* DATASET
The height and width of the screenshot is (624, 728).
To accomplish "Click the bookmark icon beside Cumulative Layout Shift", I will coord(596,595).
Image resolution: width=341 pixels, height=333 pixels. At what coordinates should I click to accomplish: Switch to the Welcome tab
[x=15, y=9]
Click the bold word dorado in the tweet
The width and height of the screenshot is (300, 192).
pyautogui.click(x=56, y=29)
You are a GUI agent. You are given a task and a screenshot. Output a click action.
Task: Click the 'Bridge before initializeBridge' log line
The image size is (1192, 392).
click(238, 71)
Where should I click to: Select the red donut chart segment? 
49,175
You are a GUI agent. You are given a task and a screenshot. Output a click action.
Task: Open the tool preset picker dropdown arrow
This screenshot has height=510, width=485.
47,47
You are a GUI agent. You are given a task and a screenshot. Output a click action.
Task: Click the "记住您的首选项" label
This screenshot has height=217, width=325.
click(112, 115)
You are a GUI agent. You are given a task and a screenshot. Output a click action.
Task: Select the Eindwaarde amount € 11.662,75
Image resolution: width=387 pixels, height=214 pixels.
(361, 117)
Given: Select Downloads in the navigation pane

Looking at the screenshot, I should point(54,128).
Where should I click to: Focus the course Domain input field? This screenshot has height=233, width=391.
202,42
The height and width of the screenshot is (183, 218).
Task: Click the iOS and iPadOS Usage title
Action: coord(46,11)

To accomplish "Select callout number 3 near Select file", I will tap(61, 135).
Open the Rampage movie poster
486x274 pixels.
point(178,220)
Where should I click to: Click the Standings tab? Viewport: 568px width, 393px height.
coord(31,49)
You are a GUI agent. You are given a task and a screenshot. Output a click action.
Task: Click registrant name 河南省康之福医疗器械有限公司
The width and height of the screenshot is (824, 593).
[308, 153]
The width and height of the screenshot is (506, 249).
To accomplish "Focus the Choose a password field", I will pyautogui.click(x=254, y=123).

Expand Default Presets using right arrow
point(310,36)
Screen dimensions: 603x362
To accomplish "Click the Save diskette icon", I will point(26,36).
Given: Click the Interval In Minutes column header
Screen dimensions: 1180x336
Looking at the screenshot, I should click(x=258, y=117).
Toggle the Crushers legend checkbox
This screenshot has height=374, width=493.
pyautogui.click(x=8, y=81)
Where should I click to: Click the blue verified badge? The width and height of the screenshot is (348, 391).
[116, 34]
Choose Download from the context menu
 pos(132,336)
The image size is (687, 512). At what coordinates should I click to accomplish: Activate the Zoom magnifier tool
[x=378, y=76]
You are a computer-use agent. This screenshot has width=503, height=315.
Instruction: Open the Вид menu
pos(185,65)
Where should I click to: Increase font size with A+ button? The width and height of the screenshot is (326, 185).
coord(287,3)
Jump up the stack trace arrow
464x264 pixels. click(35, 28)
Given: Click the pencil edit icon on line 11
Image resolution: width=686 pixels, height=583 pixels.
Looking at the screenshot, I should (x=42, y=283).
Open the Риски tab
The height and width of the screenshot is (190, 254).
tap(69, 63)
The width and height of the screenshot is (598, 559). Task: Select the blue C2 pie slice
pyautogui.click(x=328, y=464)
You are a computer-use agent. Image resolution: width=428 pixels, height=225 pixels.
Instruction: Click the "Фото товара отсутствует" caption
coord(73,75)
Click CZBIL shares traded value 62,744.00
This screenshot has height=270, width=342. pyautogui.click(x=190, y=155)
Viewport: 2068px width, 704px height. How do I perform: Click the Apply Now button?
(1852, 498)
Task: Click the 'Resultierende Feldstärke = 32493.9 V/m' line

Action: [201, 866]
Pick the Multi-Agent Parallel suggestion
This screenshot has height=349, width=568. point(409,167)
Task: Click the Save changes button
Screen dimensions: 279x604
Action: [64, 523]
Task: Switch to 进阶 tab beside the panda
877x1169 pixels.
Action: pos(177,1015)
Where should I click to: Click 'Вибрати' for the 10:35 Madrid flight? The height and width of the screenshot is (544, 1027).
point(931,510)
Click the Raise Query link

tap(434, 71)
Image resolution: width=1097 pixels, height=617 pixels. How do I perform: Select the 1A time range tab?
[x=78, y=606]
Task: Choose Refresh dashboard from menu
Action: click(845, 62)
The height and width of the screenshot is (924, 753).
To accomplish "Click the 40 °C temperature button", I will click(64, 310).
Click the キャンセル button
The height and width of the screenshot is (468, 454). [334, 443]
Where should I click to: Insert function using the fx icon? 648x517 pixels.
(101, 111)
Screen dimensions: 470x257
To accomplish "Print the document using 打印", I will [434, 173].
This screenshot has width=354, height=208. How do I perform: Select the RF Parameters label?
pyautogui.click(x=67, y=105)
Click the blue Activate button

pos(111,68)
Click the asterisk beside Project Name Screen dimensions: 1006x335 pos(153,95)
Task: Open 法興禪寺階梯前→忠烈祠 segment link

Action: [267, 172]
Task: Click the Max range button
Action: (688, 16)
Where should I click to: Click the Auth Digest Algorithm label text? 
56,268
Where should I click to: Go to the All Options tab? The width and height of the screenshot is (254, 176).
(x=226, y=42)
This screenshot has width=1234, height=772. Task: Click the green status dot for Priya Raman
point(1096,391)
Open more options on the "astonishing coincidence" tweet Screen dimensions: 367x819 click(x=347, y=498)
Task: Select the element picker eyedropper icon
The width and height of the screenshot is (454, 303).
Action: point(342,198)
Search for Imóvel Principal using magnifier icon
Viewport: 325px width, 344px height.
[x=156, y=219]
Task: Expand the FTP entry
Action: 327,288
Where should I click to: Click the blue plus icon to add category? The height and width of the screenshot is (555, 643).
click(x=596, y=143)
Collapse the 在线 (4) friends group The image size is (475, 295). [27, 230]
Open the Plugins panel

* INSTRUCTIONS FOR THE TASK
Where does the string "tweet" appear in the records above? Return every line that holds it.

* ANSWER BELOW
Click the bold word dorado in the tweet
Open more options on the "astonishing coincidence" tweet Screen dimensions: 367x819 click(x=347, y=498)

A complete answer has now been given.